Pound Sterling dropped in midweek trade following the release of notably softer-than-forecast UK inflation data that raised the odds of two further interest rate cuts at the Bank of England in 2024.
"The British pound fell below the 1.30 level against the dollar after weak inflation data across indicators. This sent the pound to a two-month low on speculation that the Bank of England will cut interest rates further in the coming months," says Alex Kuptsikevich, Senior Market Analyst at FXPro.
The 1.30 level, which is being closely watched by analysts and market participants as an important market.
The dip proved short-lived as buyers stepped in to defend the level, sensing that others would be selling around here, looking to book profit from riding the October selloff.
But strategists think sellers will emerge with vigour and enter the sell trade if 1.30 gives way.
GBP/USD investment bank consensus forecasts: The end-2024 and 2025 guide from Corpay has been released. It shows a sizeable uplift was made to the consensus forecasts for GBP/USD. Please request a copy here.
"Now we are through 1.30 in GBPUSD I think this can extend, we scaled up shorts," says a note from the JP Morgan currency dealing and trading desk.
"Through 1.30 the next level of interest is the 100d (moving average) at 1.2950 and then 1.2820/50 support band which would serve as a fair initial target," says JP Morgan's trading desk.
The Pound fell against the Dollar, Euro and all G10 peers after the UK's headline inflation rate fell to 1.7% year-on-year in September, while the Bank of England's closely-watched services inflation level dipped from 5.6% to 4.9%.

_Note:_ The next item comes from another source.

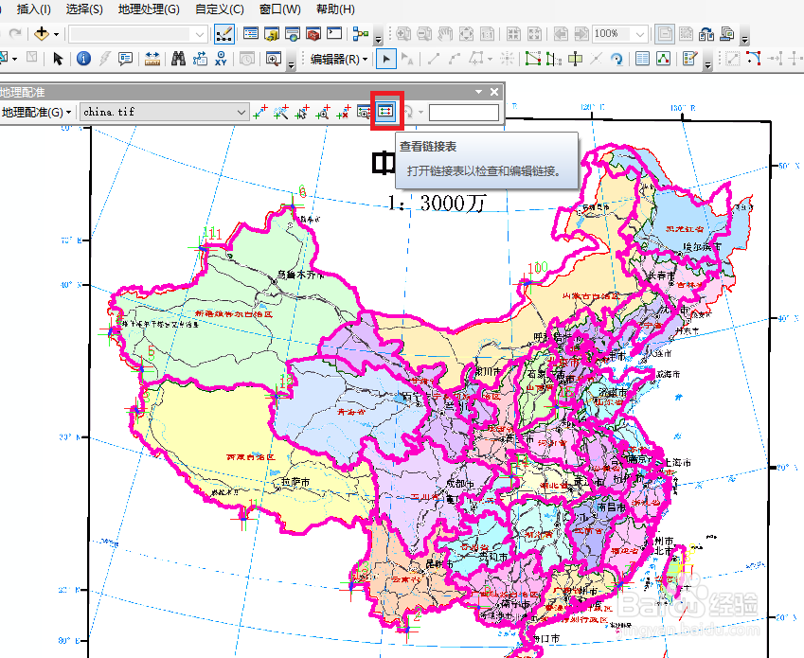Open the 查看链接表 (link table) icon
Screen dimensions: 804x658
point(385,111)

"Sterling might extend south towards 1.28 if UK inflation data comes in cooler than expected on Wednesday, as this would raise the risk of the Bank of England cutting interest rates twice before Christmas," says Robert Howard, a market analyst at Reuters.
A 25bp cut is now fully priced in for the November 07 Bank of England interest rate meeting, with a 70% chance of another 25bp cut now priced for December.
"However, the BoE’s endpoint is still priced at a relatively high level of 3.51% and remains 76bps above the HSBC forecast. This means GBP-USD can weaken further in the months ahead," says Nick Andrews, Senior FX Strategist at HSBC.
"We expect sterling to weaken by ~4% against the euro and ~1% against the dollar by end-2025. We expect yield gaps to move against sterling, particularly vis-à-vis the euro, over the next year. We think the Bank of England will lower interest rates by much more than what is currently discounted in money markets," says Joe Maher, Assistant Economist at Capital Economics.